You are not allowed to use such functions in this assignment. You may however compare your output to
the output generated by the pre-existing functions to make sure you are on the right track.
1. Integrity and collaboration: Students are encouraged to work in groups but each student must submit their own work. If you work as a group, include the names of your collaborators in your write
up. Code should NOT be shared or copied. Please DO NOT use external code unless permitted.
Plagiarism is strongly prohibited and may lead to failure of this course.
2. Start early! Especially for those not familiar with Python. For each assignments you may need to
install a couple of python libraries, so if you are not familiar with installing different libraries make
sure to start early. We use Python 3.x (not python 2.x). For this assignment you need to have numpy,
opencv, and glob libraries installed. We use opencv version 3.4.1 or higher. See appendix if you dont
have python installed on your system.
3. If you have any question, please look at Piazza first. Other students may have encountered the same
problem, and it may be solved already. If not, post your question in the specified folder. TAs will
respond as soon as possible.
4. Write-up: Your write-up should mainly consist of three parts, your answers to theory questions, the
resulting images of each step (for example, the output of houghScript.py), and the discussions for
experiments. Please note that we DO NOT accept handwritten scans for your write-up in this assignment. Please type your answers to theory questions and discussions for experiments electronically.

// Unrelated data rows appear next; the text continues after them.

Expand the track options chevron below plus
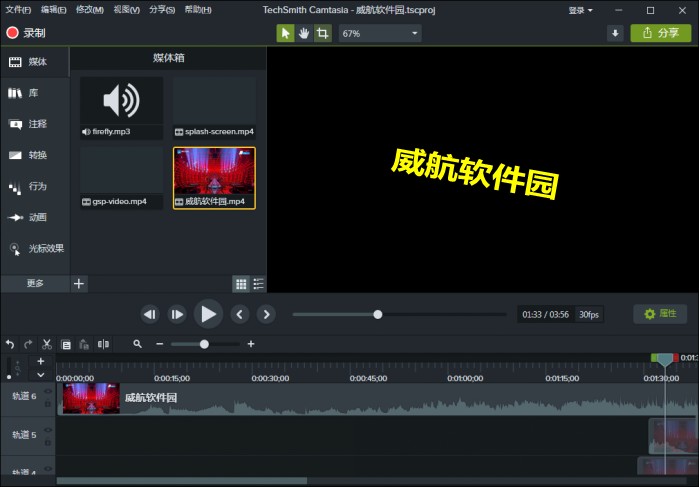Viewport: 699px width, 487px height. tap(40, 375)
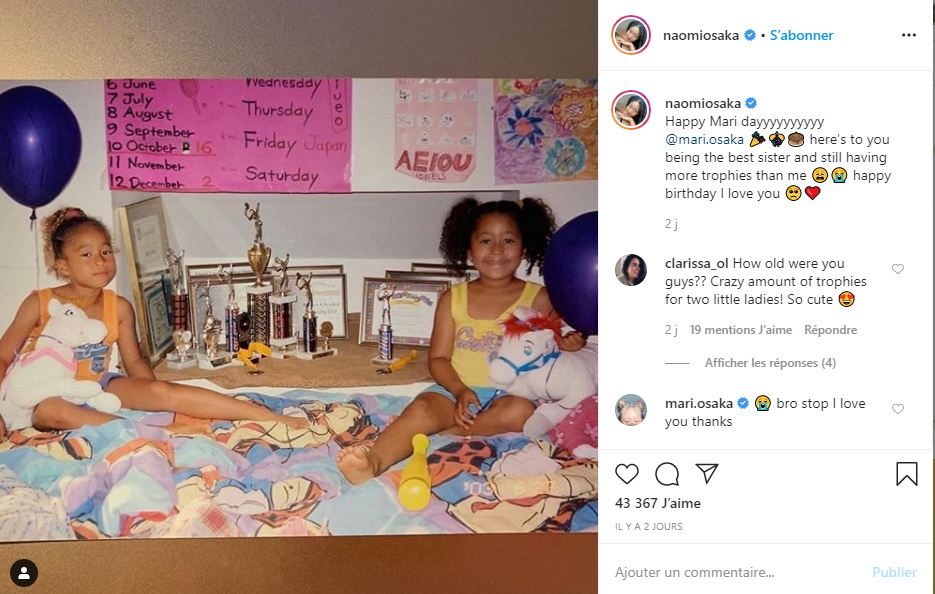Screen dimensions: 935x594
Task: View '19 mentions J'aime' on comment
Action: (741, 330)
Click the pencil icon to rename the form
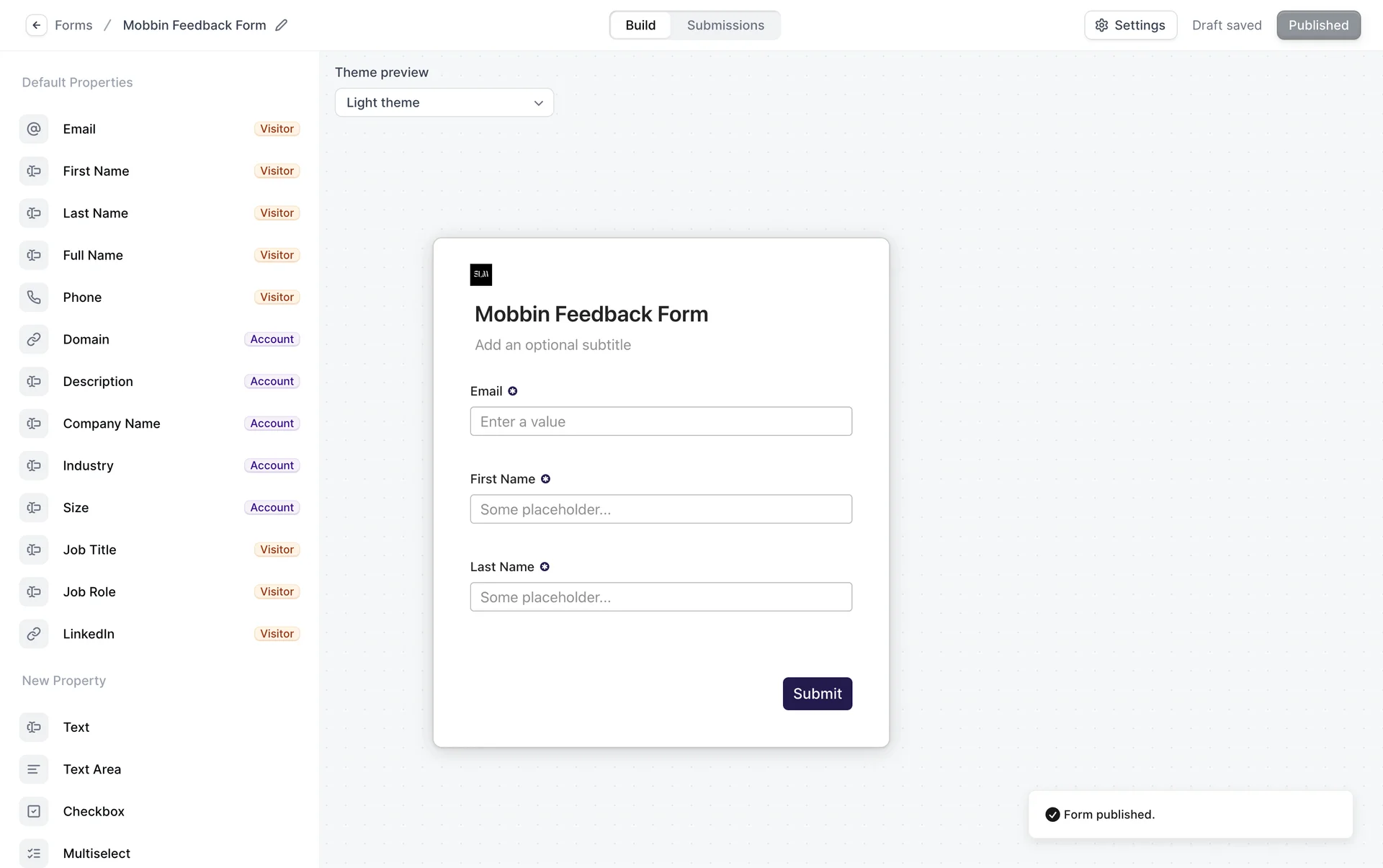Screen dimensions: 1383x868 [282, 25]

5. Instructions for gradescope Log onto http://gradescope.com with your Andrew ID and you
should be registered for the course. Submit the assignment by the specified due date. Each answer
in the write-up should be on a different page. In gradescope, you need to mark the pages in the PDF
which correspond to each question.
6. Submission: Your submission for this assignment should be a zip file, <andrew-id.zip>, composed of your write-up (pdf), your python implementations (including helper functions), and your
implementations and results for extra credit (optional). Please make sure to remove the data/,
result/ folders, and any other temporary files that you’ve generated.

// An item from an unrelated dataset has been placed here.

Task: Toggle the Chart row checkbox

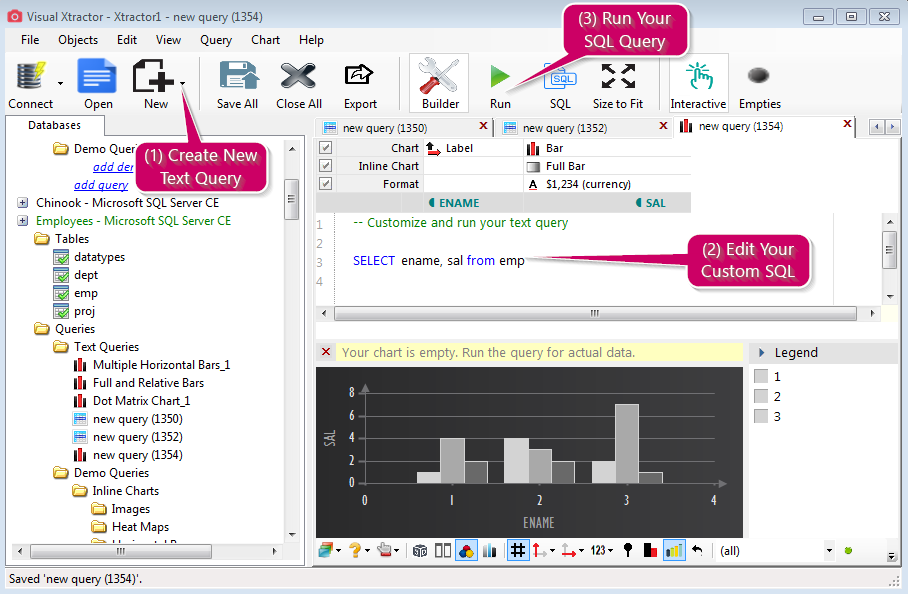Action: (325, 147)
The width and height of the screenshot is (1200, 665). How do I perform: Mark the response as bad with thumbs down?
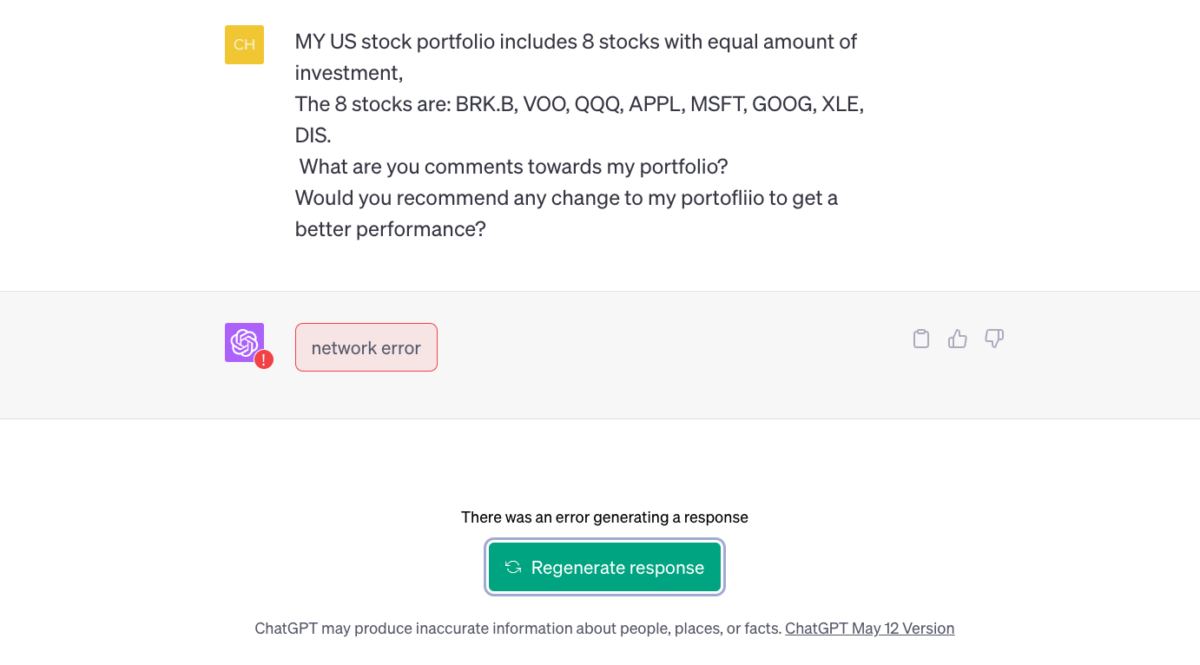coord(993,339)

Your final upload should have files arranged in this layout:
Assignments that do not follow this submission rule will be penalized 10% of the total score.

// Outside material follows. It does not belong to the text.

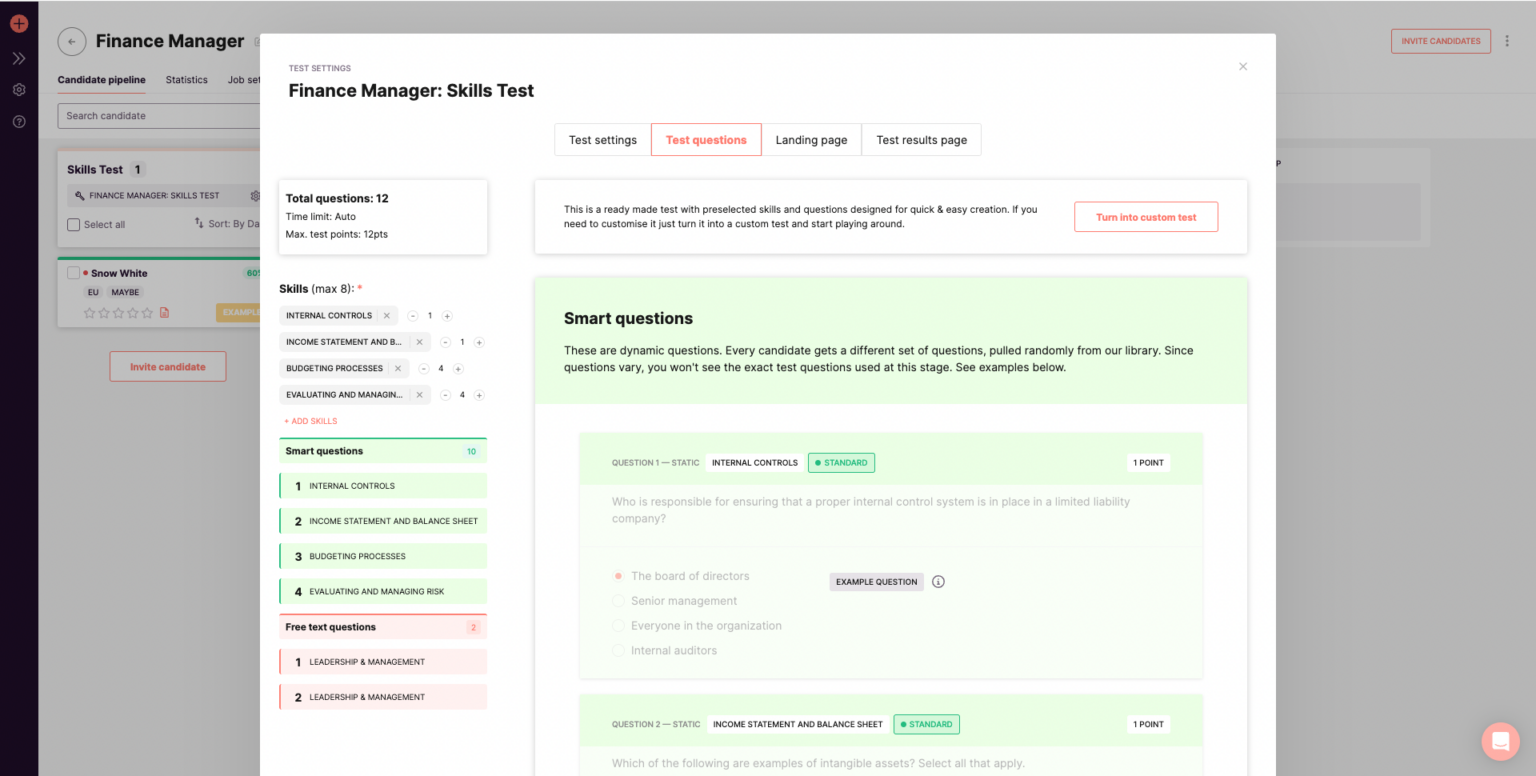This screenshot has width=1536, height=776.
Task: Remove the Internal Controls skill tag
Action: point(387,315)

7. Please make sure that the file paths that you use are relative and not absolute. That is, it shouldn’t be
2 Theory Questions (25 points)
Type down your answers for the following questions in your write-up. Each question should only take a
couple of lines. In particular, the “proofs” do not require any lengthy calculations. If you are lost in many
lines of complicated algebra you are doing something much too complicated (or perhaps wrong). Each
question from Q2.1 to Q2.5 are worth 5 points each.
Q2.1 Show that if you use the line equation xcosθ + ysinθ − ρ = 0, each image point (x, y) results in a
sinusoid in (ρ, θ) Hough space. Relate the amplitude and phase of the sinusoid to the point (x, y).
Q2.2 Why do we parameterize the line in terms of ρ, θ instead of slope and intercept (m, c)? Express the
slope and intercept in terms of ρ and θ.
Q2.3 Assuming that the image points (x, y) are in an image of width W and height H (i.e., x ∈ [1, W], y ∈
[1, H]), what is the maximum absolute value of ρ and what is the range of θ?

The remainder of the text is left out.